# Detailed my car with Meguiars 3 step....



## SAJ77 (Nov 16, 2008)

Hi all

With the missus getting an immaculate Red TT - it has shamed me into giving mine a good clean. 

Used Meguiars gold class shampoo - followed by Meguairs Paint cleaner, Polish and Wax (by hand).

Really pleased with the results - my paintwork is not the best, lots of swirls (I will be getting professional paint correction in the Summer  )

Some pics....

















































Saj


----------



## jiggyjaggy (May 27, 2004)

looks good. Love the colour combo. Have you ot spacers on your car? 8)


----------



## SAJ77 (Nov 16, 2008)

jiggyjaggy said:


> looks good. Love the colour combo. Have you ot spacers on your car? 8)


Thanks 

Yeah, 20mm front and 25mm rear.


----------



## foster2108 (Oct 22, 2004)

Nice job. The Megs 3 stage was my first venture into detailing. It's not bad at all, just let down by the stage 3 wax which will give you about 5 mins protection!


----------



## rustyintegrale (Oct 1, 2006)

The polish is a right ballache to buff off I found.
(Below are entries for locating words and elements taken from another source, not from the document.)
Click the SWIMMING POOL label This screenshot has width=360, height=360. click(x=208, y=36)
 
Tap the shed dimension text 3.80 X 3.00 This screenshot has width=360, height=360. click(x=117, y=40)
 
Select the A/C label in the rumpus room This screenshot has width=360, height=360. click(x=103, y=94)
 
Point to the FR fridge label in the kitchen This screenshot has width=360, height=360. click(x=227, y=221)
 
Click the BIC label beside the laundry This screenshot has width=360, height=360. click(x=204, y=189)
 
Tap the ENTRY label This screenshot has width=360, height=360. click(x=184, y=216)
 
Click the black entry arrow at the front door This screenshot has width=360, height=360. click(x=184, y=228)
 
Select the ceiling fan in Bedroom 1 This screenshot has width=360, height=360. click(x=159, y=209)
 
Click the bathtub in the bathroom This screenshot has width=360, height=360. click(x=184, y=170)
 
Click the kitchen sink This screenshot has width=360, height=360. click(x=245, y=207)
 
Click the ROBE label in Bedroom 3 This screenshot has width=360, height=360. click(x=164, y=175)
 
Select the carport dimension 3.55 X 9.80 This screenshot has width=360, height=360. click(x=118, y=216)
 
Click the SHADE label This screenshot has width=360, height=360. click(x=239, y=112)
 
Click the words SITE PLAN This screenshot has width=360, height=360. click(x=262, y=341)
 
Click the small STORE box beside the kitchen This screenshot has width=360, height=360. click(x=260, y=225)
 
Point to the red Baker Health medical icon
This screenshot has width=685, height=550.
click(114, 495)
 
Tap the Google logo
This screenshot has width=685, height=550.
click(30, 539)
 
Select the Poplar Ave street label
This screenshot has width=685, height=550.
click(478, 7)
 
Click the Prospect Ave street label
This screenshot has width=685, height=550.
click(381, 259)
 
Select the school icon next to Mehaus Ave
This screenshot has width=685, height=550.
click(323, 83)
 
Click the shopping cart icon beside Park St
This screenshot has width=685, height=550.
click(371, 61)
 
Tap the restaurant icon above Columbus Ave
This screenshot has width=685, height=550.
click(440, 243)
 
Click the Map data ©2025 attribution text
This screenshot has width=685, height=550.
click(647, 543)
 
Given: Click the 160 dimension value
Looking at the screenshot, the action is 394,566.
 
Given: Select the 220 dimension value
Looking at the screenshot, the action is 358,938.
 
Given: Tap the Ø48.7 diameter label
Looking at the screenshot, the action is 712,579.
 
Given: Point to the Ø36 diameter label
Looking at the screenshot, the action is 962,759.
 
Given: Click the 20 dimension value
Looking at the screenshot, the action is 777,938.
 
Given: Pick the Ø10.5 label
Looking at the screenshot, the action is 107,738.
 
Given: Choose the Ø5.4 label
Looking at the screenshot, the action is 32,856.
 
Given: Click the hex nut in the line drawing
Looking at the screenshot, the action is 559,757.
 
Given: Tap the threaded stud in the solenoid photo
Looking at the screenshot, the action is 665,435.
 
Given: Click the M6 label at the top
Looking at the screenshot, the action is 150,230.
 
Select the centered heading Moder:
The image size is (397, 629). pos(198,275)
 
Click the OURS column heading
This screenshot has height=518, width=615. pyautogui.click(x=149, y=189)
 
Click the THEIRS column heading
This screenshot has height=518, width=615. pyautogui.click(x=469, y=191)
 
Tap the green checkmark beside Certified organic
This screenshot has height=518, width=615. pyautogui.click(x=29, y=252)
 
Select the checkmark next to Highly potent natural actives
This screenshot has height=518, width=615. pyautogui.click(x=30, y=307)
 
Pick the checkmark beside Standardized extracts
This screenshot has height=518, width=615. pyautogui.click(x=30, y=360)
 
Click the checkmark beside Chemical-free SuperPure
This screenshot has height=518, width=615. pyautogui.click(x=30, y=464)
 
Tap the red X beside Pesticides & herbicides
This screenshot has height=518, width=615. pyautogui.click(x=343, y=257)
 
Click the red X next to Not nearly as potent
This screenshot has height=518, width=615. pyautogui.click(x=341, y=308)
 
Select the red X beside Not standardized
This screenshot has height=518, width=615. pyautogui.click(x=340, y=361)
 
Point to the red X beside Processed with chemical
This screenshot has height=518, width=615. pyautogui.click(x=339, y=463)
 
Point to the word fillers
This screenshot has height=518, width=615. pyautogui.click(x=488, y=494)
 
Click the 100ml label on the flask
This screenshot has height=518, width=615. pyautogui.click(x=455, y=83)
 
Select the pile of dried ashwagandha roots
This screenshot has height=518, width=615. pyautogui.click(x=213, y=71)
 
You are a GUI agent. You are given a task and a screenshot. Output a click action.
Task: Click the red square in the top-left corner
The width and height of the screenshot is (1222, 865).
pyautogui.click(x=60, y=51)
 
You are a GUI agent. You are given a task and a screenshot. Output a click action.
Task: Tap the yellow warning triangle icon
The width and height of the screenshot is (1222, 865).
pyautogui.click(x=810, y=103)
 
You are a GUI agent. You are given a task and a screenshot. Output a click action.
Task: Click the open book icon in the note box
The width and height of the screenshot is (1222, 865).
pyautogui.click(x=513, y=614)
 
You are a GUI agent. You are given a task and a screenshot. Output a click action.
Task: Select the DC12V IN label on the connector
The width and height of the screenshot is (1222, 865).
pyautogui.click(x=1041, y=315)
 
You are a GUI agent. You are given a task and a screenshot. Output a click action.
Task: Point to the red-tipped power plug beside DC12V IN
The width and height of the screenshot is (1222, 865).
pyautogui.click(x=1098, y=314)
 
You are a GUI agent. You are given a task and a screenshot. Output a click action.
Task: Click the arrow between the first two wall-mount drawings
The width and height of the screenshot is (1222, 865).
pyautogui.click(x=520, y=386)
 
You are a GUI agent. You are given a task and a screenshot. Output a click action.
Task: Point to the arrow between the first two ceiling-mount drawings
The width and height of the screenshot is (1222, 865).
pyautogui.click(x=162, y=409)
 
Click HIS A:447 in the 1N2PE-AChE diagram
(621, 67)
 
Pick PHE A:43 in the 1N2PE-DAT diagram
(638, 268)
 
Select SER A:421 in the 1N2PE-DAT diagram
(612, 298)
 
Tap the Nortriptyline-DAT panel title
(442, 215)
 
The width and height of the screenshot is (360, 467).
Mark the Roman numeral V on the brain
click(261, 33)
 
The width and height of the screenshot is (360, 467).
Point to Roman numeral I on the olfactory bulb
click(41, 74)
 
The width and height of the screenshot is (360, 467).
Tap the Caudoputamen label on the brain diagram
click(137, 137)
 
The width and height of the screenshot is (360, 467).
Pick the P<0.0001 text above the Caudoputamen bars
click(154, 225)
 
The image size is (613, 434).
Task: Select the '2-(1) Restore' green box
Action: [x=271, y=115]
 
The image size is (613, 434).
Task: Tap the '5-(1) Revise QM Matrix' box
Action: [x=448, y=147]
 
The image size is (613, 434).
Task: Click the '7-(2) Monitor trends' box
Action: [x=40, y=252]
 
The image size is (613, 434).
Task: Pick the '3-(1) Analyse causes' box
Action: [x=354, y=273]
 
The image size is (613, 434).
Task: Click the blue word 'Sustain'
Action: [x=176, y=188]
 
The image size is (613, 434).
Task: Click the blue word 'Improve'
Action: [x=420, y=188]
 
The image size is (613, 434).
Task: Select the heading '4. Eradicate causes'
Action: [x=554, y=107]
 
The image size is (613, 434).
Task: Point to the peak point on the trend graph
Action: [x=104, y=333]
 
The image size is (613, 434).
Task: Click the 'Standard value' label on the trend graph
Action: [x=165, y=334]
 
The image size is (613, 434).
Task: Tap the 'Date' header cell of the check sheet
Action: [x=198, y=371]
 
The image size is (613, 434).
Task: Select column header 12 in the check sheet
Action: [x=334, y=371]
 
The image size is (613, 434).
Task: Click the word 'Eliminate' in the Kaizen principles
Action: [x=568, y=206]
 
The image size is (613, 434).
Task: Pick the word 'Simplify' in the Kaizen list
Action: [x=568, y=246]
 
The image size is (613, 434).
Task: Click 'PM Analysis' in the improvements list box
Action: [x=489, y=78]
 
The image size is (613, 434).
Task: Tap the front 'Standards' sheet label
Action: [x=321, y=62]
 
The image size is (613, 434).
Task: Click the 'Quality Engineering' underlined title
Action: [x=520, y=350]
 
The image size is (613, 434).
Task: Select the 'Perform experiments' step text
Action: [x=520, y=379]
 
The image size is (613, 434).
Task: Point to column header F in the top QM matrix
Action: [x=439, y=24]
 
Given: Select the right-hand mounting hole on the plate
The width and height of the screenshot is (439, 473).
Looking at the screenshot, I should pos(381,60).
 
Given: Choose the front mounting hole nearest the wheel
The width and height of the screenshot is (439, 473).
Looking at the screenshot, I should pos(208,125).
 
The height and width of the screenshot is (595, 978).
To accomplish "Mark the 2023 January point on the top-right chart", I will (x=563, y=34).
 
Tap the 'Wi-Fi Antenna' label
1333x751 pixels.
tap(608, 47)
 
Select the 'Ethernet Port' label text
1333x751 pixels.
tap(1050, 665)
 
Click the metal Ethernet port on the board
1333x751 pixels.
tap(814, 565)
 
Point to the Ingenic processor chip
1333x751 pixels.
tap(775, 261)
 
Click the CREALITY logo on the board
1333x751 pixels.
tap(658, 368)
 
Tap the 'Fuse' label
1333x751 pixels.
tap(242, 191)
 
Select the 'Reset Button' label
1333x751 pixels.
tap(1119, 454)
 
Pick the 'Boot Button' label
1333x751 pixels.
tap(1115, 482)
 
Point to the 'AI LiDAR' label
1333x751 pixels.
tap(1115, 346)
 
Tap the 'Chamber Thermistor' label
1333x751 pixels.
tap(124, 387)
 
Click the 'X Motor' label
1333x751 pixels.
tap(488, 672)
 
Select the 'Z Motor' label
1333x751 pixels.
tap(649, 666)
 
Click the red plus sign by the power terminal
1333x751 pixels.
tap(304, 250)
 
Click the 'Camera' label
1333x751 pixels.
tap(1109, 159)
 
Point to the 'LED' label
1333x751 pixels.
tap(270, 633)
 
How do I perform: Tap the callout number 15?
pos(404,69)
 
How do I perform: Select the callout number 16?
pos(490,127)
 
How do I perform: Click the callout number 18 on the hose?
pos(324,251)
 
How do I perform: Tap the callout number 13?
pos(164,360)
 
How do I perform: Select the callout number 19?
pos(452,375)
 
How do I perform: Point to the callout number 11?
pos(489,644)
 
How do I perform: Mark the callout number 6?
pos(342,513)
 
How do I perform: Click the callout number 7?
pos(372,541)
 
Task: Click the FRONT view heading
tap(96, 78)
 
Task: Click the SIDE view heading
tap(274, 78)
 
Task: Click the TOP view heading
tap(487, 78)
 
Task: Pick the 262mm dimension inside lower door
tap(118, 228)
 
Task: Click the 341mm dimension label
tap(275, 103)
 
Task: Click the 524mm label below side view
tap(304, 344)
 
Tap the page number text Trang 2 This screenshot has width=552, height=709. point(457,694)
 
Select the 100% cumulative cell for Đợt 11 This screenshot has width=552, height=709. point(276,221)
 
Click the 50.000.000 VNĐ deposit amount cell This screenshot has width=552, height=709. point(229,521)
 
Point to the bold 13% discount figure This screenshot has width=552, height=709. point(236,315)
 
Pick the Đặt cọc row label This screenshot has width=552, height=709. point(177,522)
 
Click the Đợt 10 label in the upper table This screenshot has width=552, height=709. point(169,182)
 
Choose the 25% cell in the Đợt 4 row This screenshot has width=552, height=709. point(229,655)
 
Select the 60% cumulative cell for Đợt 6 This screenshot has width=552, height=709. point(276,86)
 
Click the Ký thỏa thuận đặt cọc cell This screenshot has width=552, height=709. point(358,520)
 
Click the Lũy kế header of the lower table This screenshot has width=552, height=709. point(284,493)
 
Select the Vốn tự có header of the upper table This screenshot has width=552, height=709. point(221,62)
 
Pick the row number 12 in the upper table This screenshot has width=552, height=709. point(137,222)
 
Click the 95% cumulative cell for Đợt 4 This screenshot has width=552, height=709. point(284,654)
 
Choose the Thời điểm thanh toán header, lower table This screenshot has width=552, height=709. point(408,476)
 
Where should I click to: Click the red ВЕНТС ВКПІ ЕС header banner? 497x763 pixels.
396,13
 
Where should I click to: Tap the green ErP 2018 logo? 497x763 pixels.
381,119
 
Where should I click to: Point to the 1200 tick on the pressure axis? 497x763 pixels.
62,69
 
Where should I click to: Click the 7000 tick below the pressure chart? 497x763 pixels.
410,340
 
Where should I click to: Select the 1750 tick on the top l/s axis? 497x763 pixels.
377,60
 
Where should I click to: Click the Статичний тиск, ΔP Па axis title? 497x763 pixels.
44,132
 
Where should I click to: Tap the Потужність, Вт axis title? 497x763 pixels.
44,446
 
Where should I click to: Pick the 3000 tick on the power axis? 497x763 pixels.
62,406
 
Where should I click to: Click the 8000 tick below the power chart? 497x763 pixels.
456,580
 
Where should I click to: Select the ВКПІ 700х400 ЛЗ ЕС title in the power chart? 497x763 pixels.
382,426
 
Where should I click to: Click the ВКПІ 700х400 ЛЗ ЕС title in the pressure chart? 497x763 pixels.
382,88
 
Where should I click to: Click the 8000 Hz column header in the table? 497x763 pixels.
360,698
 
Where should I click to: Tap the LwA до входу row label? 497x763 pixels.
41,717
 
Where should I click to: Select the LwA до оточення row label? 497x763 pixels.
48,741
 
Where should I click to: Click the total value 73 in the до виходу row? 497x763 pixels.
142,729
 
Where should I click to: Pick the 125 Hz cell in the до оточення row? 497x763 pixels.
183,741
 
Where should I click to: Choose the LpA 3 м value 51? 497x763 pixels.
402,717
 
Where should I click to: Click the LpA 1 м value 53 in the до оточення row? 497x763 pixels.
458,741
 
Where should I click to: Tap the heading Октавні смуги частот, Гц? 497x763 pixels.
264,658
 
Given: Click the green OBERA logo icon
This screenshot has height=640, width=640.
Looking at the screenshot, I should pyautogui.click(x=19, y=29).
Maybe I left it to dry too long but it was hard work by hand... :?


----------



## Super Josh (May 29, 2009)

Looks lovely but you really, really, really need some clear corners 

Josh


----------



## ahaydock (Sep 19, 2006)

Looks good.

The Megs kit is good, although the wax isn't that durable and would benefit with another coat of something more durable the next time you wash it


----------



## YELLOW_TT (Feb 25, 2004)

Nice work mate PM Tim or Craig they might do your paint correction for you


----------